XCG is a command line utility for transforming the structure of an XML instance
into some kind of structure. It was created to help me generate wrappers for
several dozen different XML formats that I was working with. As a result of the
need, the first version generated c++ code wrappers around libxml2, which after
a lot of research appeared to be the best solution for my XML reading and
writing needs.
Now, it is much more powerful than that what I just described. Instead of just
generating c++ wrapper code, it now generates based on the contents of its
configuration, which is contained within XML. In fact, it uses itself to
generate the code to read the XML configuration file (well, not directly, but
its the same end result). It could be self hosting simply by embedding a copy
of the default XML configuration in the executable; I chose to keep it external
to make it easier for others to modify the default code generation.
I suppose I should explain why I didn't use a DTD or schema as the basis of the
generation. Problem is, I don't really have what I consider solid reasons. For
most of the XML data I was involved with, there either wasn't a DTD or schema,
or if there was, it was out of date. I suppose I could have made the creation
and/or update of the DTD's or schema a requirement, but in the end, I found
myself creating a lot of last minute simple XML instances with all kinds of
short little formats for things that would never be used again (look at
example3 for a real world example). Yes, I could have used XSL to do
some/most of these translations and such. However, in the end, I think what
made me choose this method was a library named
TinyXML that has a pretty faithful following because it is so easy
to use (alas, it has a few issues that make it unusable for me). I also wanted
something that was as easy to use, but which would be much more flexible. This
is where I ended up, and I am actually very happy with the
result! If one is familiar with stl, then the default code generation is pretty
straight forward to use; Because all elements are wrapped in objects, and those
objects don't allow direct acess to any data, it actually is highly
maintainable as well. As always, there are a few things I still want from it,
but its a great start.
As a result of using a configuration file (called a "template"),
there are very few limitations on what XCG can generate. So far, the
limitations I have encounterd are more annoyances than limitations; Issues I
got around by making significant modifications to my template - but which a few
extra featuures will eventually make much easier to deal with.
The following is a list of the major features (or functionality) provided by
XCG in its current form:
-
Output is completely configuration defined: There isn't a requirement to output
source code - it can literally be anything desired!
-
Any number of files can be generated, as all generated files are defined by the
template. For example, if 1 class per element is created, one can have each
class in a seperate file, or one can have all of them in a single file (like
the default generation)
-
Unlimited iterations through elements, both at file and sub-file scope (i.e.

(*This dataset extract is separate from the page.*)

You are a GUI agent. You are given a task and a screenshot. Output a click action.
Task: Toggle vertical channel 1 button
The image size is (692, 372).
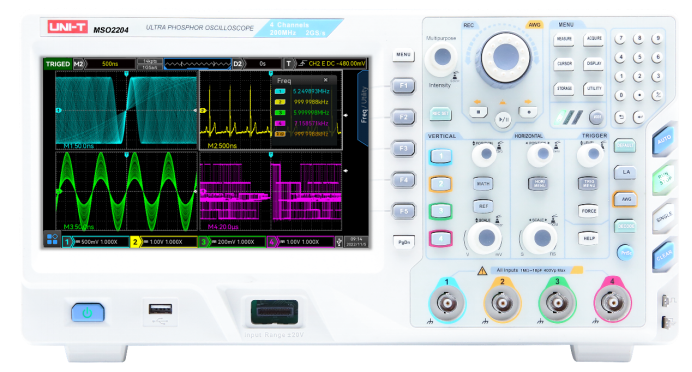[440, 156]
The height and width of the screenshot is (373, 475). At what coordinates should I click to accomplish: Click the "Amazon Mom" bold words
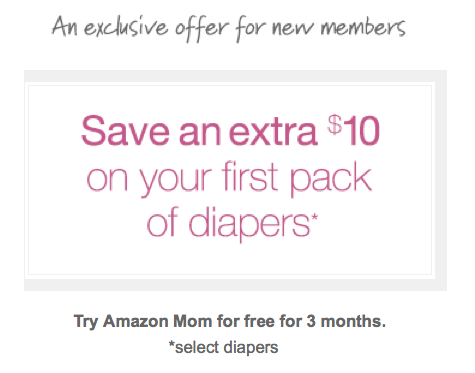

one could iterate over elements, and within the generated text of that
iteration, iterate over them again, recursively). Depth is limited by machine
hardware, not XCG itself (just don't forget to make it end somewhere!)
-
Unlimited iterations of children of an element within an element iteration
(without an element, how can there be child elements?)
-
Unlimited iteration of attributes of an element within an element iteration
(without an element, what are attributes?)
-
One can reference the name of the current file, element, attribute, child
element, or the root element within the generated text.
-
In addition to the previous item, there are some built in transformations that
can be done on the file, element, attribute, child element and root elements
names:
-
Capitalize first letter
-
Capitalize entire name
-
Perform name replacements (for example, replacing words reserved within the
target language)
-
Pluralize
-
Replace invalid characters with valid characters (or strings)
-
Remove invalid characters and capitalize next char (for example, make
"foo-bar" into "fooBar")
-
For pluralization, the template can provide verbatim pluralized forms of words.
For example, pluralizing "child" isn't just a matter of adding an
"s", so one could provide a pluralized form of child as
"children"
-
A list of invalid characters, and their replacements can be specified in the
template
-
A list of invalid words, and their replacements can be specified in the
template
-
Eventually, all transformation lists will be able to specify their context. For
example, maybe a word replacement is only valid while iterating through
elements.
-
Isolates your XML file i/o from the underlying technology. If you later on
decide to change the technology of your XML support, its simply a matter of
updating the template to generate the exact same external interface, but
internally use the new technology. For example, currently the default
generation is for libxml2. However, if I decided to change to using the Apache
XML OpenSource library, I can modify the template to use a different back end
(the Apache XML library), but keep the external interface the same. Its then
simply a matter of a recompile to change the back-end technology from libxml2
to Apache XML!
-
Abilities available in 1.1.0 or later
-
<element> allows user defined meta data.
-
Template and element specific information are now contained in seperate files.
This makes it easy to use the same template code for multiple projects, as the
data that is specific to a project is in a seperate file. For example, all
<template> elements are contained within a template file, but the new
<element> elements are only in the configuration file. Additionally, the
<replacement>, <invalid>, and <plural> elements can exist
in either or both files.
-
<condition> elements allow custom conditionals. All standard conditions can be used
as well as the values of the new meta data can be queried.